**Required task:** Please copy the data exactly, starting with the line that contains "Print the record with Utskrift button" and going on through the line that contains "Action: (x=170, y=501)".

**Information shown:**
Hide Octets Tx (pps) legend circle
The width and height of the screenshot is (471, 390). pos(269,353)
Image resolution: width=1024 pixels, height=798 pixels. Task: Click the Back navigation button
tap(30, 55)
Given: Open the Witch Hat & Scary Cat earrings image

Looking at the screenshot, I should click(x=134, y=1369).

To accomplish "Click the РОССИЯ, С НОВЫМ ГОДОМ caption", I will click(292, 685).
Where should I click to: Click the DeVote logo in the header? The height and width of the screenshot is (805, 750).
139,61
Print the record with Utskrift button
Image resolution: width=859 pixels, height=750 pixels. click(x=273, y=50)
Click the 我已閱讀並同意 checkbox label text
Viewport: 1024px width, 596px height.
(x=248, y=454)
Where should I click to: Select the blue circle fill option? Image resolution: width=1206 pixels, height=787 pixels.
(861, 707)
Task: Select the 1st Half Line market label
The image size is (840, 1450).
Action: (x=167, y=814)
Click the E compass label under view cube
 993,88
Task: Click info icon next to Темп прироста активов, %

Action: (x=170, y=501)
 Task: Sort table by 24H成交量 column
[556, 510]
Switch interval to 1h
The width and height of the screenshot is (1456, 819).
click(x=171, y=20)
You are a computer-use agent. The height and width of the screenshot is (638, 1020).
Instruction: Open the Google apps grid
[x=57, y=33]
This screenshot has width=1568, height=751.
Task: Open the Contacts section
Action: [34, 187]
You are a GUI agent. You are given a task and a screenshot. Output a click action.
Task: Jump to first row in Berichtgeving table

**Response to this exercise:**
Print the record with Utskrift button
Image resolution: width=859 pixels, height=750 pixels. click(x=273, y=50)
Click the 我已閱讀並同意 checkbox label text
Viewport: 1024px width, 596px height.
(x=248, y=454)
Where should I click to: Select the blue circle fill option? Image resolution: width=1206 pixels, height=787 pixels.
(861, 707)
Task: Select the 1st Half Line market label
The image size is (840, 1450).
Action: (x=167, y=814)
Click the E compass label under view cube
 993,88
Task: Click info icon next to Темп прироста активов, %

Action: (x=170, y=501)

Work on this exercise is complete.